To his credit, I would like to acknowledge that Robinson recognizes that a crime was indeed committed on December 7, 1941, not only by Japan, but also by the United States government, whose alleged "incompetence" led to the deaths of nearly 3000 souls as a result of the attack on Pearl Harbor on that fateful Day of Infamy.
©2003 Jeremy R. Hammond
The title "Pearl Harbor: An Intelligence Success" was inspired by comments from Michael Rivero at What Really Happened. The McCollum Memo may be found in its entirety at http://www.whatreallyhappened.com/McCollum/.

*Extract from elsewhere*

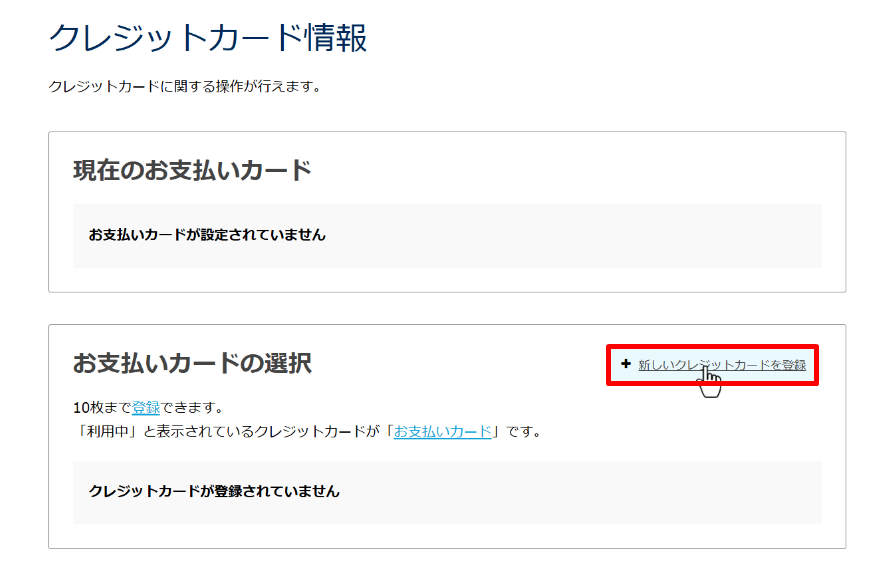Select the 現在のお支払いカード section heading
This screenshot has height=574, width=881.
pyautogui.click(x=192, y=170)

The article "Pearl Harbor: A Rude Awakening" by Bruce Robinson may be found at http://www.bbc.co.uk/history/war/wwtwo/pearl_harbour_1.shtml. I have also preserved a local copy, in anticipation of my hope that the BBC will remove Bruce Robinson's article from its online history of World War II. In furtherance of this desire, my above response to that article has been sent to the BBC:
To whom it may concern:
The article "Pearl Harbor: A Rude Awakening" by Bruce Robinson, found at the BBC online history of WWII, is one I find particularly insulting to the intelligence to the readers of the BBC History page. I have written a response to this article, which can be found at:
www.yirmeyahureview.com/pearl_harbor.htm
By endorsing this article, the BBC is willingly propagating a lie that has long since been exposed. It is my hope that, out of respect for the truth, you will remove this article from your website.
I would be more than happy to provide a replacement.